ISO-MTX-003 is a Phase I/II open-label, multicenter clinical trial designed to identify the Modufolin® dose with the most favourable safety prospect and confirmed ability to mitigate HDMTX induced toxicity during treatment of osteosarcoma patients.
“I am very pleased that we successfully have completed the ISO-MTX-003 study and reached the recruitment goals aimed at determining a safe and efficacious dose for Modufolin® when administered as a rescue therapy for osteosarcoma patients on high dose methotrexate treatment. We can now define the study dose to be used in Isofol’s upcoming osteosarcoma study which we plan to initiate during 2017”, says Anders Rabbe, CEO of Isofol Medical.
HDMTX is a common therapeutic regimen in the treatment of osteosarcoma and folate-based therapy is today’s golden standard used in order to rescue cells, after this HDMTX treatment., Modufolin® is investigated as a new, more effective folate-based treatment for this purpose.

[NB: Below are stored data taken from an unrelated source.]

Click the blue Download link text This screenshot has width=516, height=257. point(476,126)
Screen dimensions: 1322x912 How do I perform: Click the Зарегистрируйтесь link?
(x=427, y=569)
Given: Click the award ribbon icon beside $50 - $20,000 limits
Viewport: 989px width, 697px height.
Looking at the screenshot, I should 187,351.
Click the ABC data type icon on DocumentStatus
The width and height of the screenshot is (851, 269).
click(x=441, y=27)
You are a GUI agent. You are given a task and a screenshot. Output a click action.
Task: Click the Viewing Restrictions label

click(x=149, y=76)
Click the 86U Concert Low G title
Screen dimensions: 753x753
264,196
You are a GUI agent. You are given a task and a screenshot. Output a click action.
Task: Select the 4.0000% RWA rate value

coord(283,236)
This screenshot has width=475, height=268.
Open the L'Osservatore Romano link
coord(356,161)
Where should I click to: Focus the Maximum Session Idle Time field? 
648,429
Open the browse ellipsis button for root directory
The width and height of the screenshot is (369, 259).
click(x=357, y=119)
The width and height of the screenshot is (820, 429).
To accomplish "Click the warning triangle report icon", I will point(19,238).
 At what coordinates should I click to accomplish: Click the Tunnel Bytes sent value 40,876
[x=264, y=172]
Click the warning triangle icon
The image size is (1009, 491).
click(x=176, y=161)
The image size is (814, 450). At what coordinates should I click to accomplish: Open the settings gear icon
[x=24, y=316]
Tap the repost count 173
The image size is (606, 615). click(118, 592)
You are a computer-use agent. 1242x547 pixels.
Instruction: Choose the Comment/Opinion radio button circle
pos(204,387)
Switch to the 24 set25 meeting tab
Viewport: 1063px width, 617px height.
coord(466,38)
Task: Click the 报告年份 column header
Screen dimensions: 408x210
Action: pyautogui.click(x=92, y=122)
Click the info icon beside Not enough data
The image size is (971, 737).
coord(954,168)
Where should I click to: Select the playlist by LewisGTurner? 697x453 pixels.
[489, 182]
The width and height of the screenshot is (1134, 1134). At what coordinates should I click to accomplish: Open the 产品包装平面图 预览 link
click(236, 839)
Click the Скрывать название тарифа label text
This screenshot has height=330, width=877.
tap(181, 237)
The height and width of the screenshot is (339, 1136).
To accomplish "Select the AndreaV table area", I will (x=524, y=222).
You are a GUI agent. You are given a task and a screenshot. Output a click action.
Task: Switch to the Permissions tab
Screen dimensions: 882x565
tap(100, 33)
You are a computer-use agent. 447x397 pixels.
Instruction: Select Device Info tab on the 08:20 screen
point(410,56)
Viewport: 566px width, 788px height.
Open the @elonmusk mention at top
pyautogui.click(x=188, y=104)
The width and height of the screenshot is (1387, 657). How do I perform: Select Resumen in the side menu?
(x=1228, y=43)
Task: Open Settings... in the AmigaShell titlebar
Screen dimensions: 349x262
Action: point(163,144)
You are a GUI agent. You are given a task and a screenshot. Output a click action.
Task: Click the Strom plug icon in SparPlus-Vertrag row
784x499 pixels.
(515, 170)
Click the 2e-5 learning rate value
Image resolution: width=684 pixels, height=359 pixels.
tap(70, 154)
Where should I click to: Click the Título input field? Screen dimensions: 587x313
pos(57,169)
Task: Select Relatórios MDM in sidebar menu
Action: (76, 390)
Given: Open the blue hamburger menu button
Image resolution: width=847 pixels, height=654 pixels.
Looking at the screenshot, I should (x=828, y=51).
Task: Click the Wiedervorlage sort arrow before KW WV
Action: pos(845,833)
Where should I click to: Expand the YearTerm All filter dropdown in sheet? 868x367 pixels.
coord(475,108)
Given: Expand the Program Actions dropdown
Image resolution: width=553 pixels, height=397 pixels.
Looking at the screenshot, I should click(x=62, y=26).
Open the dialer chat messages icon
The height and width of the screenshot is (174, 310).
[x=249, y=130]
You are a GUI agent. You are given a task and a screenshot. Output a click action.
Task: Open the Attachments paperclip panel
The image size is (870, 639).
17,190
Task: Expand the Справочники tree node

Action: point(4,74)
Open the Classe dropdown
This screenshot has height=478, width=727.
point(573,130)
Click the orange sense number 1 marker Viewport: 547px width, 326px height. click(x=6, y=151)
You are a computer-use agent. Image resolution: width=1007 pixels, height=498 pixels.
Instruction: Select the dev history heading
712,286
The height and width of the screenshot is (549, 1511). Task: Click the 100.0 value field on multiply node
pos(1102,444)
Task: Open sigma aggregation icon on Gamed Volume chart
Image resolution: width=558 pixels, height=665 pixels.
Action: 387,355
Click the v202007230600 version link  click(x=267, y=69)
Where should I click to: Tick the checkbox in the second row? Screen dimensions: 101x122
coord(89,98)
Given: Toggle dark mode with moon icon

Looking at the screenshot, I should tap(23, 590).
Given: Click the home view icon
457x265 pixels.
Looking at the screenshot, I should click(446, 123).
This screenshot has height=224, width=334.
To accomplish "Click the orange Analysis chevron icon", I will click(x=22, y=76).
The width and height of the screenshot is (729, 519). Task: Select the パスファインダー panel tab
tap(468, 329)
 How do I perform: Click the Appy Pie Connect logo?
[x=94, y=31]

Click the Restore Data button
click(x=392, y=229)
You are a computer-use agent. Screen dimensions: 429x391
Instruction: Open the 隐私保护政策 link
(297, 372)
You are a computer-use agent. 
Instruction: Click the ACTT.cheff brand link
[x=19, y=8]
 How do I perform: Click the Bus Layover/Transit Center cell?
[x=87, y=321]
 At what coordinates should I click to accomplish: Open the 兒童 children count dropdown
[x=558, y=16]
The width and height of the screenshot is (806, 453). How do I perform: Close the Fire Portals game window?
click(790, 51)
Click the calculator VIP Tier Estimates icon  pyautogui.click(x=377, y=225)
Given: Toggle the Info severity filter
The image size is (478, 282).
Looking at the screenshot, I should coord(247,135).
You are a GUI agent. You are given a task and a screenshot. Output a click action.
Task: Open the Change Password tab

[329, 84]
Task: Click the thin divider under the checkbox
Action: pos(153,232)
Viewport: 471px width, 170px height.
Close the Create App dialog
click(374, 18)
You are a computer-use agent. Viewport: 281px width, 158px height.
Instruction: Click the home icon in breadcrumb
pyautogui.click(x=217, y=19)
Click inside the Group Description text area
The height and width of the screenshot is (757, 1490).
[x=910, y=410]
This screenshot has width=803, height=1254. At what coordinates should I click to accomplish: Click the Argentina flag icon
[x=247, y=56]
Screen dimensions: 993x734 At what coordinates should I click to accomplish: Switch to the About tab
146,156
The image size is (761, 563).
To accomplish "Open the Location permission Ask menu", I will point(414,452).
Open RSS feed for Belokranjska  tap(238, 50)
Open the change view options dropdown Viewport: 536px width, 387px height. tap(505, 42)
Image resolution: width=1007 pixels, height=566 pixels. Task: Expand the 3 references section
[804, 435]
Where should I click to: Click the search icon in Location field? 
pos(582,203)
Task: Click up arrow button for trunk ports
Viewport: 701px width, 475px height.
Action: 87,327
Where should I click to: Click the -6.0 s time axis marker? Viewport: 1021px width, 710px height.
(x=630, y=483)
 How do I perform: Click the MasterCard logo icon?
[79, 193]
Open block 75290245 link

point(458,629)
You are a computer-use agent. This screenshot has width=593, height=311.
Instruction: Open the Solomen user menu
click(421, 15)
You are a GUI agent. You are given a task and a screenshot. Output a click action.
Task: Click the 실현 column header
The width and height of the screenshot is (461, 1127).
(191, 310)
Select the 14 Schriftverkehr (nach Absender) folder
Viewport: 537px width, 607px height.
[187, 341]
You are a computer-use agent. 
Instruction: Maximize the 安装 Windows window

For more information, please contact:
Anders Rabbe, CEO, Isofol Medical AB
Phone: +46 (0)707 646 500
Modufolin® (active ingredient [6R]-5,10-methylenetetrahydrofolate), is a novel folate-based compound developed to increase the efficacy and reduce the side effects of antimetabolites used in cancer treatment. It is the key active metabolite of the widely used folate-based drugs leucovorin and levoleucovorin. As Modufolin® does not require metabolic activation to exert it’s effect, Modufolin® is suitable for all patients irrespective of their capacity to activate folates. Modufolin® is currently being evaluated in two clinical Phase II studies.
About Isofol Medical AB
Isofol Medical AB is a clinical stage oncology company developing Modufolin® as a first-line treatment of metastatic colorectal cancer and as a rescue drug after high-dose methotrexate treatment in osteosarcoma. Through a worldwide exclusive license agreement, Isofol Medical holds the rights to commercialise Modufolin® with access to the unique patented production process and the production capabilities of Merck KGaA, Darmstadt, Germany. Isofol Medical AB is traded on the NASDAQ First North Premier. Certified Adviser is FNCA Sweden AB.